Con los malos tiempos que corren para la lírica y en medio de la histeria arancelaria, la poeta cubana Gleyvis Coro Montanet ha tenido los santos ovarios de sacar un libro de sonetos con tumbao que; a priori, parece un alegato lésbico, pero es un puñado de sonetos retumbando en una catedral laica e irreverente cuya presentación ocurrió en casa del pionero gramático Antonio de Nebrija.

Los relatos carentes de ritmo espantan a los lectores, pero no es el caso de La catedral de la mujer, un libro vagina que tritura los postulados y postalitas machistas de las sociedades contemporáneas y disemina sabrosas sonoridades que viajan del Cucalambé a Sindo Garay, sin caer en la tentación del bolero rasgado por el dolor de cantinas con tipos acodados y llorando por lo que pudo haber sido y no fue.

La lírica cubana es más hija de Góngora que de Martí y el dictum de Gleyvis bebe directamente del fabuloso Siglo de oro de la lengua española y ese es otro valor del libro, cuando en España el oportunismo político menoscaba lo español y pretende convertir arroyitos en pleamar, minorías en olas y sanacos en lobos de mar.

La poesía es el mejor antídoto contra la injusticia y la chabacanería, especialmente ahora, cuando la casta verde oliva y enguayaberada, en su incesante decadencia, pretende manipular el reparto para recaudar dólares estadounidenses a costa de ritmos urbanos que -como toda cultura de la pobreza impuesta- reflejan el desencanto, la ira y los instintos primarios de los hijos de una suciedad (no es una errata) construida con la hoz, el martillo y el verbo jesuita.

Una visita a la catedral de Gleyvis entona, emociona y transmite valores, habitualmente vedados a la comprensión del macho que confunde ternura con manoseo y amor con templeta; esos depredadores con pitusas y pulóveres de Mickey Mouse que suspiran por un cuadro de tortilla y husmean en la bugarronería, como contaba Severo Sarduy, el mejor cronista de Pájaros en la playa y otras desventuras revolucionarias.

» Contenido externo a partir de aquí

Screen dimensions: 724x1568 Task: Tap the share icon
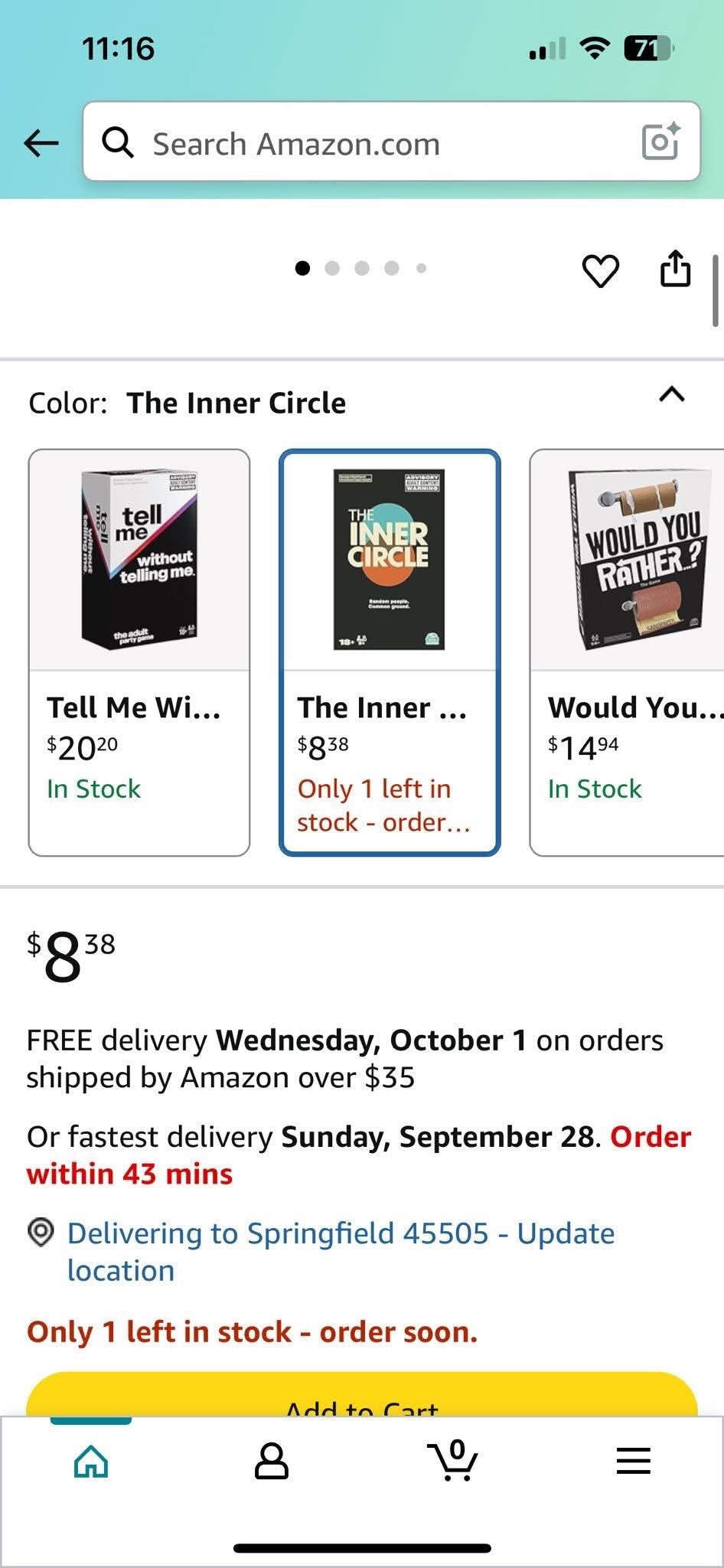675,268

El castrismo, como todo establishment, no solo silenció la homosexualidad, sino que la combatió con saña desde los primeros años de la inundación, parametrando a los diferentes, expulsándolos de universidades y trabajos y de la propia Cuba, como ocurrió durante el éxodo de Mariel.

El discurso sincopado y sabrosón de Gleyvis es también una venganza contra todo el andamiaje homófobo verde oliva y los cantos de sirena de Mariela Castro y su pelotón de mariquitas y pan con pan de izquierda; incluido el cimarrón Barnet que -a cambio de aro, balde y paleta- ha reescrito la historia para complacer a sus verdugos.

Los libros que merecen la pena son los que promueven indagación, sonrojo y la aceptación del diferente; eterna asignatura pendiente de la humanidad y La catedral de la mujer conmueve, sin renunciar al cubanísimo choteo, envuelto en una cuidada edición de BajAmar, editorial asturiana, que ha apostado por un cante de ida y vuelta que descubre la dicha de mear sentada; como saben las papayas con maldad.